Information section start

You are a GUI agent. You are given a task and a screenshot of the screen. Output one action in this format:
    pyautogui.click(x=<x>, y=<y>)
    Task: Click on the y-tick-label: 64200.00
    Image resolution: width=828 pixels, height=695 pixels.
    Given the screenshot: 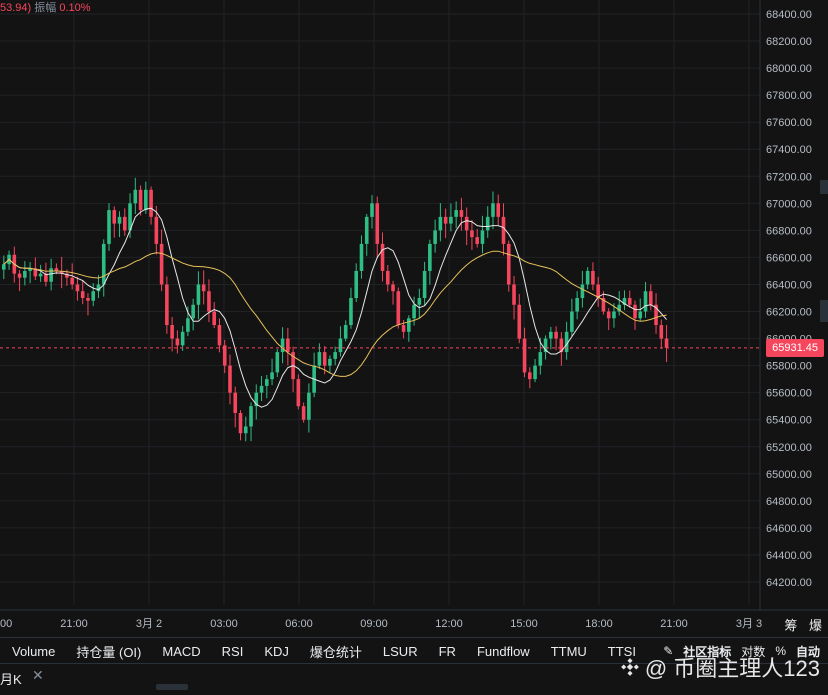 What is the action you would take?
    pyautogui.click(x=789, y=583)
    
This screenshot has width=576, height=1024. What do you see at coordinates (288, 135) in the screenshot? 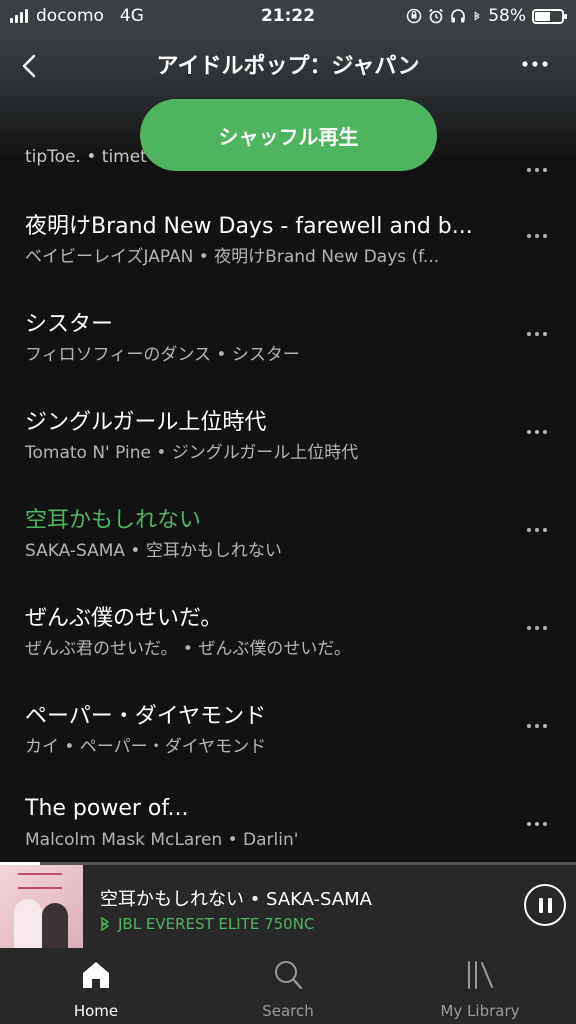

Information section end

Prompt |
Can you rewrite the lines from the start of the records through the line containing "Image resolution: width=828", with "y-tick-label" replaced by "axis label" and nothing else changed?

Solution for this exercise |
You are a GUI agent. You are given a task and a screenshot of the screen. Output one action in this format:
    pyautogui.click(x=<x>, y=<y>)
    Task: Click on the axis label: 64200.00
    Image resolution: width=828 pixels, height=695 pixels.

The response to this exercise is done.